- **Goal of the exercise**
Find the word "first" below. Copy each line that has it.

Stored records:

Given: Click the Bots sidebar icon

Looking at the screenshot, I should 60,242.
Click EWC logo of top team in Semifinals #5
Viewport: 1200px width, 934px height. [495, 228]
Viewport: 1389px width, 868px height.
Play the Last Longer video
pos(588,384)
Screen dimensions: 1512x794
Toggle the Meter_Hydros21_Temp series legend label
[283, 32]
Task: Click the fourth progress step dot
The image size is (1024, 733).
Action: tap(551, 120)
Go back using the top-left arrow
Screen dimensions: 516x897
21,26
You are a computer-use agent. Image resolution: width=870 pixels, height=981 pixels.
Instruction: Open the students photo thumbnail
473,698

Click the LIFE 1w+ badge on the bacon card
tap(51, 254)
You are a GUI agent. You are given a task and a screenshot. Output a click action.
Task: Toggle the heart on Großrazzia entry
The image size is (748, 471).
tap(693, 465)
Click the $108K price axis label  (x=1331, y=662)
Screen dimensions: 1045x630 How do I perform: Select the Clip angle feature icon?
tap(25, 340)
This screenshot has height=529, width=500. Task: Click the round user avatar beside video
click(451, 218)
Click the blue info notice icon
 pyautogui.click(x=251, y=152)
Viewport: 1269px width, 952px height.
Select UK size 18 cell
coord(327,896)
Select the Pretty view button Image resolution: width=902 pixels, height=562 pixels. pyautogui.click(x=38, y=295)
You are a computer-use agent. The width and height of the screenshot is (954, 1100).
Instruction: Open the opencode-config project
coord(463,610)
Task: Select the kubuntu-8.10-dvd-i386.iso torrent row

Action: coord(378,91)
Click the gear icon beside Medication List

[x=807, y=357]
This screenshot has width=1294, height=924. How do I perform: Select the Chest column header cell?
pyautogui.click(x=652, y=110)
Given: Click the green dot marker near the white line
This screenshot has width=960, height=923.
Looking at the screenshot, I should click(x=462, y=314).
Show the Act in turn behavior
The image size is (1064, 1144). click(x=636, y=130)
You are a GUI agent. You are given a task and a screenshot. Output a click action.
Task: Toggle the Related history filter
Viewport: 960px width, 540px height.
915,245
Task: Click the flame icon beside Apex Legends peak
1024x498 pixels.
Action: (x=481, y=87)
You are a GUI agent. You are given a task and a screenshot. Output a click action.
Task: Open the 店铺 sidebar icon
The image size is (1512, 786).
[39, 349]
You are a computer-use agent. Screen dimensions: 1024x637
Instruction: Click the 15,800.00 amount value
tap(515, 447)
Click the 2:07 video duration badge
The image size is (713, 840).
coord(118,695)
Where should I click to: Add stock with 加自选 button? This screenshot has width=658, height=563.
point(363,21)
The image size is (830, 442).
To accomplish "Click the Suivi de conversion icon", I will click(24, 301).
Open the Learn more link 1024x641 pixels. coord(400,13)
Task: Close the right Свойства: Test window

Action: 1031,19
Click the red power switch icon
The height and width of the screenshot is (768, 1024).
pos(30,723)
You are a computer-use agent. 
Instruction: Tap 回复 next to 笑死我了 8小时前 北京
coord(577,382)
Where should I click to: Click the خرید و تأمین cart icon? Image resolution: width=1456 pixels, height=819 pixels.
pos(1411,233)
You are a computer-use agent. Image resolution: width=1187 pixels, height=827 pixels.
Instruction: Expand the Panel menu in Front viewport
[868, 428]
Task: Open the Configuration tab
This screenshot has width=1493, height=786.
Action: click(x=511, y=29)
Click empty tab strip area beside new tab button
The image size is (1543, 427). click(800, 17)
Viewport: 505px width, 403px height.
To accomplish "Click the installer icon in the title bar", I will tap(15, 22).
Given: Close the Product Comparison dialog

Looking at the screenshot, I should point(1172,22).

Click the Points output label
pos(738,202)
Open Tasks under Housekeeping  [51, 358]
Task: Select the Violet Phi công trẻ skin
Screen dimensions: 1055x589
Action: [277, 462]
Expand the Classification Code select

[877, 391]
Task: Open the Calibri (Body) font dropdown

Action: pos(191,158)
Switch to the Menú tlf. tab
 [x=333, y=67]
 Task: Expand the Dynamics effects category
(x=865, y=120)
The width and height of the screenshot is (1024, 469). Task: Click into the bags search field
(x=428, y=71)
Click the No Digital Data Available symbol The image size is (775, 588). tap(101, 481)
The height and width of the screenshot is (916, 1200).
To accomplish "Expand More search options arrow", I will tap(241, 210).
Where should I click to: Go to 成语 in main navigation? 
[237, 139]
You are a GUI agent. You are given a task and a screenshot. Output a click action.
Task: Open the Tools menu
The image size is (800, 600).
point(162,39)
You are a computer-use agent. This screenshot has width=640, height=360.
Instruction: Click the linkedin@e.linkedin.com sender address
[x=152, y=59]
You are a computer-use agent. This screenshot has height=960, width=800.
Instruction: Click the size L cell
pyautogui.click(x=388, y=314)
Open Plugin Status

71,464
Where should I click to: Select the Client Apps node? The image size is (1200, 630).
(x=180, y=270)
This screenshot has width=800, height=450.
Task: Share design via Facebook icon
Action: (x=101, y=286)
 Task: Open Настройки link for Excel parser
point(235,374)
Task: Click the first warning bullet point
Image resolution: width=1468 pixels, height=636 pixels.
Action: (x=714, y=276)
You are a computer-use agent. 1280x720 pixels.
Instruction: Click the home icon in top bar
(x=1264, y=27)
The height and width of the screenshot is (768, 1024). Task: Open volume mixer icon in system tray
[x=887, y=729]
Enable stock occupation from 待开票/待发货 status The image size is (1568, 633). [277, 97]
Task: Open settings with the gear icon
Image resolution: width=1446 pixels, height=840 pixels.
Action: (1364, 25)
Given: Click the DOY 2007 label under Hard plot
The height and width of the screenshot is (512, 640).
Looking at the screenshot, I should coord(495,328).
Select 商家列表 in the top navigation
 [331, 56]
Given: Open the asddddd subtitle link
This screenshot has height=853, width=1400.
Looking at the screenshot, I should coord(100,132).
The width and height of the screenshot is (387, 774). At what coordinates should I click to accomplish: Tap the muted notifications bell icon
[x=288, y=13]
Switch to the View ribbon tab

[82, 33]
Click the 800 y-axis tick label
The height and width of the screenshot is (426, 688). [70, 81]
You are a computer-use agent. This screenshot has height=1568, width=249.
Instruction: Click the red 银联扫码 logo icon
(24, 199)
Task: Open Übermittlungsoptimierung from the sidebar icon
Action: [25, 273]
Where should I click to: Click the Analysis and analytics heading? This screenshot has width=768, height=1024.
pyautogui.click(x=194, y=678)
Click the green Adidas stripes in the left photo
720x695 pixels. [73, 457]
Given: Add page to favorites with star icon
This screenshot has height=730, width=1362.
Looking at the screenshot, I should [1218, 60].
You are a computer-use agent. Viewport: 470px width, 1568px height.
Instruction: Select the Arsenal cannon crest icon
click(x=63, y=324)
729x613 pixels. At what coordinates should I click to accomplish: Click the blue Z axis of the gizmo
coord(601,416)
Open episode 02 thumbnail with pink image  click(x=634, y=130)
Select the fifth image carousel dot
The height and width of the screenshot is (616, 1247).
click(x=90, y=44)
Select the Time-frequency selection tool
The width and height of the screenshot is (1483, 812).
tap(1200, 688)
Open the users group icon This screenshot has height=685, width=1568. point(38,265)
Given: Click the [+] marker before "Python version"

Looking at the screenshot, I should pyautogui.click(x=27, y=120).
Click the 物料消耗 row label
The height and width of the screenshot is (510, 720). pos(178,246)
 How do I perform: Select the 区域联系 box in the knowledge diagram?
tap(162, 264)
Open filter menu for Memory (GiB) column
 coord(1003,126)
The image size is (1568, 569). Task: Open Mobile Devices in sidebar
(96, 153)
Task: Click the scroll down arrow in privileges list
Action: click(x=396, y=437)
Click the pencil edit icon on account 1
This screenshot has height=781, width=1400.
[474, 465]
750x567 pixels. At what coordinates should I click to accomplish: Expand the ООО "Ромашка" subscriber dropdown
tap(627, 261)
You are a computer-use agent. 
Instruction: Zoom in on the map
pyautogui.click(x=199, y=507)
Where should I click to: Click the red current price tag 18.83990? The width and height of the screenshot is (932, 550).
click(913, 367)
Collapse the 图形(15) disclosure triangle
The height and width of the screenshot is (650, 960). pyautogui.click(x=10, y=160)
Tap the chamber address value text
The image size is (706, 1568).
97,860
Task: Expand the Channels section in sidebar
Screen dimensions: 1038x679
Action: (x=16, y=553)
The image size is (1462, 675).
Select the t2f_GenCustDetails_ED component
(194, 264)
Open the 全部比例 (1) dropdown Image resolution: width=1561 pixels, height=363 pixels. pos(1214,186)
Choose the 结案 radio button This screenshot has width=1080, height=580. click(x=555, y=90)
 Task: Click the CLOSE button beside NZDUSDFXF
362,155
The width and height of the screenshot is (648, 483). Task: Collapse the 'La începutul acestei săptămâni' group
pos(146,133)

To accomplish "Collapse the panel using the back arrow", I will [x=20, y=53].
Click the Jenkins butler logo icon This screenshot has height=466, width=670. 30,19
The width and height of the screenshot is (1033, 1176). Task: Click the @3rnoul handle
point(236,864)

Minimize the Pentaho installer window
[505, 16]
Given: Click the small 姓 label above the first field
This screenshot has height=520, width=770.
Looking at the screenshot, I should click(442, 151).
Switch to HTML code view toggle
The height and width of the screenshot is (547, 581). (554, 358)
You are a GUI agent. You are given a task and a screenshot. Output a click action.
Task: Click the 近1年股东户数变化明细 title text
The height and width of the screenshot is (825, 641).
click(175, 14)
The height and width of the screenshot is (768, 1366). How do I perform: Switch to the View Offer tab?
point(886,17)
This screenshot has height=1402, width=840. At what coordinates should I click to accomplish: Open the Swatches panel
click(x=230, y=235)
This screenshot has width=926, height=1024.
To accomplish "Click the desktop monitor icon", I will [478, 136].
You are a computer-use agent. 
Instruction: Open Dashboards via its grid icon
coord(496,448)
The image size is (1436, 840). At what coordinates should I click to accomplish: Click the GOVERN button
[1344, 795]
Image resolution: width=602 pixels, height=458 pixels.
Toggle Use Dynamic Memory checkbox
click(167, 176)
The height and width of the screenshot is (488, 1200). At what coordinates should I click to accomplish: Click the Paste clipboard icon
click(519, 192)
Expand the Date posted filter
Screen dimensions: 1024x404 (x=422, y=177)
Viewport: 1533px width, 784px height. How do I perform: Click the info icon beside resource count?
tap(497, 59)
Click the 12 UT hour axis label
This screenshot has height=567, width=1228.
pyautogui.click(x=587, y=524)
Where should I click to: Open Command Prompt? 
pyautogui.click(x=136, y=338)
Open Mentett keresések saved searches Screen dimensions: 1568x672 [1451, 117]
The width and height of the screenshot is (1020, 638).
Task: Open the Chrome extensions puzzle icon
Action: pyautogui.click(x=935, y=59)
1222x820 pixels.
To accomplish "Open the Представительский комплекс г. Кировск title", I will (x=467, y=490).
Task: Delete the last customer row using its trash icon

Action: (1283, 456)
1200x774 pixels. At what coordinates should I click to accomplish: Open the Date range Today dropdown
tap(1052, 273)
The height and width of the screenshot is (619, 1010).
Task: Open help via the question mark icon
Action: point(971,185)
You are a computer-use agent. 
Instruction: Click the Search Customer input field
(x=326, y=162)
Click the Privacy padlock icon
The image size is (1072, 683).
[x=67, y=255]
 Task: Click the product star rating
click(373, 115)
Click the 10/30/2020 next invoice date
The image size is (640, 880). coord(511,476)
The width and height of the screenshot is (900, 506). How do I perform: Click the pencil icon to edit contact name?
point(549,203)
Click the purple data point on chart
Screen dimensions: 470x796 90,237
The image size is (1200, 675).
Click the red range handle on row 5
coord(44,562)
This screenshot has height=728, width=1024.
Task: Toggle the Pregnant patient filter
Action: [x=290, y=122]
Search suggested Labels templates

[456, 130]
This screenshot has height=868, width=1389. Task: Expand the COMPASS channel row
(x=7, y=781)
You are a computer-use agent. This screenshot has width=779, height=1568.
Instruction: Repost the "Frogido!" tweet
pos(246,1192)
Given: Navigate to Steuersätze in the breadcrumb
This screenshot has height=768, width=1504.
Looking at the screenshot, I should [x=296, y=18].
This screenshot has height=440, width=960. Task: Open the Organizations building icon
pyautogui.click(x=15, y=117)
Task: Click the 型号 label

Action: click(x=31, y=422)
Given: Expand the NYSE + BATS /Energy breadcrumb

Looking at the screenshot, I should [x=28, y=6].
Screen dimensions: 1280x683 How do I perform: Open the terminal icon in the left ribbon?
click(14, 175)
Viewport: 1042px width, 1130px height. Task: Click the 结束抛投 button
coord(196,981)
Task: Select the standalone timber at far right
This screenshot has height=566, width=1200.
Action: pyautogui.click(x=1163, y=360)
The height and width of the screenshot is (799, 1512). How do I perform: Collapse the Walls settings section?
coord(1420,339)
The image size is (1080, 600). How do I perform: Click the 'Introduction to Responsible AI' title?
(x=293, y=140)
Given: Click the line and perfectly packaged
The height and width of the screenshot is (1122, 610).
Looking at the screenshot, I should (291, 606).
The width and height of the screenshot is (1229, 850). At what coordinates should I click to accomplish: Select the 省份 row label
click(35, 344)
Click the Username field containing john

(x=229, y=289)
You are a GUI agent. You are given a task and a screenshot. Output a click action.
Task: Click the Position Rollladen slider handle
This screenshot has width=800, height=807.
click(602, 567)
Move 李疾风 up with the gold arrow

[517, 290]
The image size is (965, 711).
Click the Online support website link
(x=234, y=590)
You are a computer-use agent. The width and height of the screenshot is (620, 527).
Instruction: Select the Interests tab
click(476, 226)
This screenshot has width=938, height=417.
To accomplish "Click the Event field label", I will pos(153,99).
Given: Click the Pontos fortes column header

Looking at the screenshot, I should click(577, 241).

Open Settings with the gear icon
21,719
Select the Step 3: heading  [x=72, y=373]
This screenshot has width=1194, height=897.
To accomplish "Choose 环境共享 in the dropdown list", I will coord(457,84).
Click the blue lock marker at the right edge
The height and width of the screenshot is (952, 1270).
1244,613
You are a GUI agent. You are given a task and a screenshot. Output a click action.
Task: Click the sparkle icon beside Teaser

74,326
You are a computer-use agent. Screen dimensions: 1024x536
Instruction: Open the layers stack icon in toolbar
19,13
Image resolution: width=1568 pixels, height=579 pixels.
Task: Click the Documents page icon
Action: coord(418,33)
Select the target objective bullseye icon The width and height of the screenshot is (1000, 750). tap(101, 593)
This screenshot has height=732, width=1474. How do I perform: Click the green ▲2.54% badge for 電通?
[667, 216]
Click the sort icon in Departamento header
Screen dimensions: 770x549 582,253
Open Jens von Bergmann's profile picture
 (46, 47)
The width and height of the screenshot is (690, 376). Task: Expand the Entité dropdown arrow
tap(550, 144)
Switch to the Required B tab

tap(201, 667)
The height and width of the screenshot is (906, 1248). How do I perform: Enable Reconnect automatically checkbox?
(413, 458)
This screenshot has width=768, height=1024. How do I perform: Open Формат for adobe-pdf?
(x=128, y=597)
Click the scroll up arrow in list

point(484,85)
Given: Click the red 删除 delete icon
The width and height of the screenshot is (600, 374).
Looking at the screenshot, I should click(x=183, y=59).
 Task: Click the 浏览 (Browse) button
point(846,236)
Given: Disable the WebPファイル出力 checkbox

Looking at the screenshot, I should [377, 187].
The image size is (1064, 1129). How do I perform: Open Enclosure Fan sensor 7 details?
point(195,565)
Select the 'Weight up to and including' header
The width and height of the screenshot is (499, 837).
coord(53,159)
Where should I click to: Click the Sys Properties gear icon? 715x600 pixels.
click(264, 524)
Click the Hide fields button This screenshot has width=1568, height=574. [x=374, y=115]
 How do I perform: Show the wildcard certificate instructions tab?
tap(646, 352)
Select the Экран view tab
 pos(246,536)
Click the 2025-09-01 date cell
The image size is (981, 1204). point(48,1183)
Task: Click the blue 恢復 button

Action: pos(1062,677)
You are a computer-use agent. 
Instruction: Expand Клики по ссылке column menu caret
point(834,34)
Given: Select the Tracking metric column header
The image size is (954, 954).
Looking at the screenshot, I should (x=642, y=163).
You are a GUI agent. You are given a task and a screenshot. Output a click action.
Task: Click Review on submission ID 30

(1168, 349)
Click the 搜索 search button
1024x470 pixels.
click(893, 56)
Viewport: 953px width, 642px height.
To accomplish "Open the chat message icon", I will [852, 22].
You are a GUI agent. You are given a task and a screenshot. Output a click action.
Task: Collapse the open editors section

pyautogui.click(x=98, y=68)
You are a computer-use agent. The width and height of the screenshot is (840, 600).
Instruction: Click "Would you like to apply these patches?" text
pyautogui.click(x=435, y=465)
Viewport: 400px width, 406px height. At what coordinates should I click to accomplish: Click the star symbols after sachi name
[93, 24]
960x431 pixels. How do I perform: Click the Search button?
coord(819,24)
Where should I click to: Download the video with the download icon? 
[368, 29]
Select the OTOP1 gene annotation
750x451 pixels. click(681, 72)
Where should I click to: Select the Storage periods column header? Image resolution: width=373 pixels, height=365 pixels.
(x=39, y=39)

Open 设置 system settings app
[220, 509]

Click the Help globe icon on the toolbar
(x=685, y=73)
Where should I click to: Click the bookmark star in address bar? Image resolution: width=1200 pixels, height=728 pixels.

- **Answer for the task**
Task: Click the first warning bullet point
Given: Click the small 姓 label above the first field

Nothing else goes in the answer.